Under Pennsylvania law, the term "accident," as used in an insurance policy, means "an unexpected and undesirable event occurring unintentionally, and . . . the key term in the definition of the 'accident' is 'unexpected' which implies a degree of fortuity." Donegal Mut. Ins. Co. v. Baumhammers, 595 Pa. 147, 938 A.2d 286, 292 (2007). An "accident" has also been described as,

an unanticipated event; it is something which occurs not as the result of natural routine but as the culmination of forces working without design, coordination or plan. And the more disorganized the forces, the more confusedly they operate, the more indiscriminately haphazard the clash and intermingling, the more perfect is the resulting accident.
State Farm Fire & Cas. Co. v. Estate of Mehlman, 589 F.3d 105, 111 (3d Cir. 2009) (quoting Brenneman v. St. Paul Fire & Marine Ins. Co., 411 Pa. 409, 192 A.2d 745, 747 (1963)) (emphasis added). Thus, an "accident" is "an event happening by chance unexpectedly taking place. It is the opposite of something likely to occur, foreseeable in due course." Lower Paxton Twp. v. U.S. Fidelity & Guar. Co., 383 Pa.Super. 558, 557 A.2d 393, 398 (1989). "An act is accidental if premised on the negligent acts of the insured." Colony Ins. Co. v. Mid-Atlantic Youth Servs. Corp., 485 F. App'x 536, 540 (3d Cir. 2012) (citing Nationwide Mut. Fire Ins. Co. v. Pipher, 140 F.3d 222, 225 (3d Cir. 1998)).

2. Analysis

a. "Personal Injury" caused by an "Occurrence"

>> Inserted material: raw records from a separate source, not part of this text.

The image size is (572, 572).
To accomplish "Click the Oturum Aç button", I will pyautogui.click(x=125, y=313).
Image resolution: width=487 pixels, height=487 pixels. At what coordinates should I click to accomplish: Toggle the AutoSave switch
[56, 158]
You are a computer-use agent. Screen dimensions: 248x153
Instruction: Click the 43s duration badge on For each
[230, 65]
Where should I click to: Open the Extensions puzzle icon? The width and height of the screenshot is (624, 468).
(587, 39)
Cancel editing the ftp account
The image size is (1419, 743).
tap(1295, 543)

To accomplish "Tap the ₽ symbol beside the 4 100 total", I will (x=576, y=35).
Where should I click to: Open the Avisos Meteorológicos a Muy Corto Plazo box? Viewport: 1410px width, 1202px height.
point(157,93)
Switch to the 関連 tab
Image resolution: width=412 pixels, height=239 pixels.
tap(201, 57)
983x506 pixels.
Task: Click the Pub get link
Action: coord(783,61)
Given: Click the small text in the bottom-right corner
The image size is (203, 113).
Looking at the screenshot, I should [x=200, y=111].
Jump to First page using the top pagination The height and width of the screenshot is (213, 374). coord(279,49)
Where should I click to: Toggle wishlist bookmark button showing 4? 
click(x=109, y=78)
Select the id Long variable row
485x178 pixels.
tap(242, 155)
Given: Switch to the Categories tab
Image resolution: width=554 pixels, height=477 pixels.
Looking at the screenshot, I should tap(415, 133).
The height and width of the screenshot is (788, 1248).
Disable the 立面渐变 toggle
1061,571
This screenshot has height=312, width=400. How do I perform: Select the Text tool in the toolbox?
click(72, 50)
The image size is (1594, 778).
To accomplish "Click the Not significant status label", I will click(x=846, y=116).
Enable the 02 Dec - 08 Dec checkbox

Chubb argues that the Rouse Complaint does not allege a "personal injury" caused by an "occurrence" within the meaning of its policy. If the Rouse Complaint cannot meet those definitions under the policy, Chubb maintains that it has no duty to defend and, by extension, no duty to indemnify the Rosenbergs. Under its policy, Chubb contends that "personal injury" includes "shock, mental anguish, or mental injury" and that "occurrence" is defined, in relevant part, as an "accident." (2:22-cv-00198 at ECF No. 1-2 at 51). Chubb further argues that facts, as alleged in the Rouse Complaint, do not fit the meaning of an "accident" as interpreted under Pennsylvania law. In Chubb's letter to the Rosenbergs, denying coverage under the Rouse Complaint, Chubb stated:

Coverage does not apply for the Lawsuit because the factual allegations asserted against you do not constitute personal injury caused by an occurrence as required
by the Personal Liability Coverage insuring agreement. This conclusion follows because the acts you are accused of committing are intentional and not accidental or fortuitous.
(ECF No. 27-4 at p. 3).

Chubb contends that the allegations against the Rosenbergs in the Rouse Complaint are not premised on allegations of "fortuity" or "events happening by chance." Instead, Chubb asserts that, rather than being subject to "forces working without design, coordination or plan," the Rosenbergs are alleged to have purposefully acted together "in an effort to" prevent or delay the arrest and prosecution of their son, Adam, for killing Christian. Chubb argues that none of the acts at issue is alleged to have been an accident. Therefore, Chubb maintains that the Rosenbergs' intent to injure Ms. Rouse, in relation to their disposal of the gun, if any, is irrelevant to whether such conduct was an accident.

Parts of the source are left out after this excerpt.